On 3rd of April 2019, Alvaro Herrera committed patch:
Log all statements from a sample of transactions This is useful to obtain a view of the different transaction types in an application, regardless of the durations of the statements each runs. Author: Adrien Nayrat
Commit message makes it pretty clear, so let's see this in action.
I'll need a sample table:
=$ create table test ( id serial primary key, int_1 int4 not null default 0, int_2 int4 not null default 0 ); CREATE TABLE
Now, let's make some test transactions.
Let's assume that I will want transactions that insert a row, and then update it.
Something like:
=$ BEGIN; =$ insert into test (int_1, int_2) values (random() * 100000, random() * 100000); =$ update test set int_1 = int_1 - 50, int_2 = int_2 - 100 where id = currval('test_id_seq'); =$ COMMIT;
Nothing really fancy. All of these queries will be fast. Now, let's make sure we run quite a lot of them:
$ ( echo "BEGIN;" echo "insert into test (int_1, int_2) values (random() * 100000, random() * 100000);" echo "update test set int_1 = int_1 - 50, int_2 = int_2 - 100 where id = currval('test_id_seq');" echo "COMMIT;" ) > single.sql $ for i in {1..10000}; do cat single.sql ; done > 10k.sql
Now, running this via:
$ psql -f 10k.sql -qAtX
generated logfile with size of ~ 5.5 MB (with log_min_duration_statement = 0).
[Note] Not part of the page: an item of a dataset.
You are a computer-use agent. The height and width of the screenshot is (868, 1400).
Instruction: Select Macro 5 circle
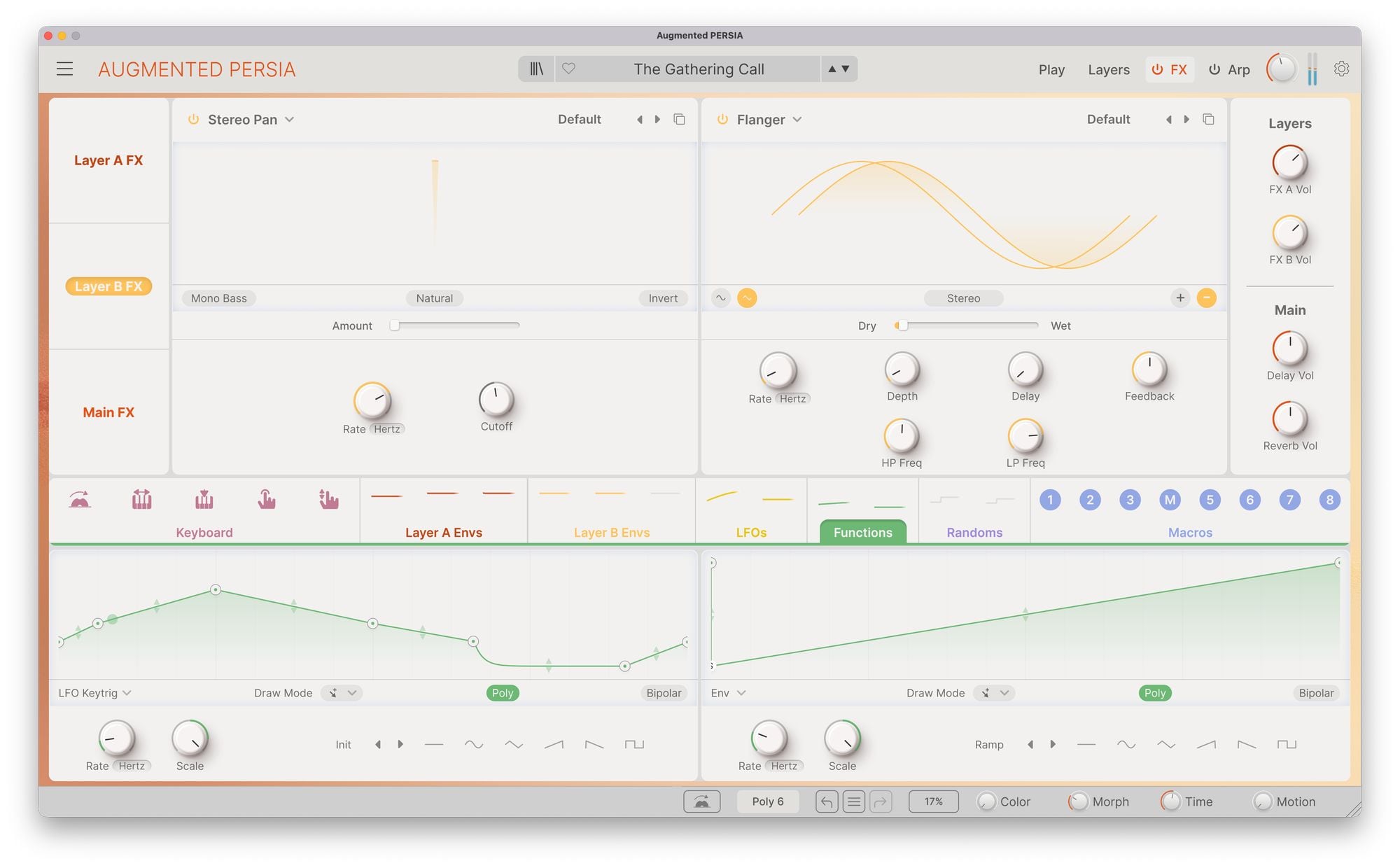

So, let's now change the settings:
=$ alter system set log_min_duration_statement = 1000; ALTER SYSTEM =$ alter system set log_transaction_sample_rate = 0.001; ALTER SYSTEM =$ select pg_reload_conf(); pg_reload_conf ──────────────── t (1 row)
And now, redoing the 10k.sql file generated only ~ 6.5kB of LOG! With 11 transactions in it, so pretty close to expected 0.1%.
This is great. Thanks, Adrien and Alvaro.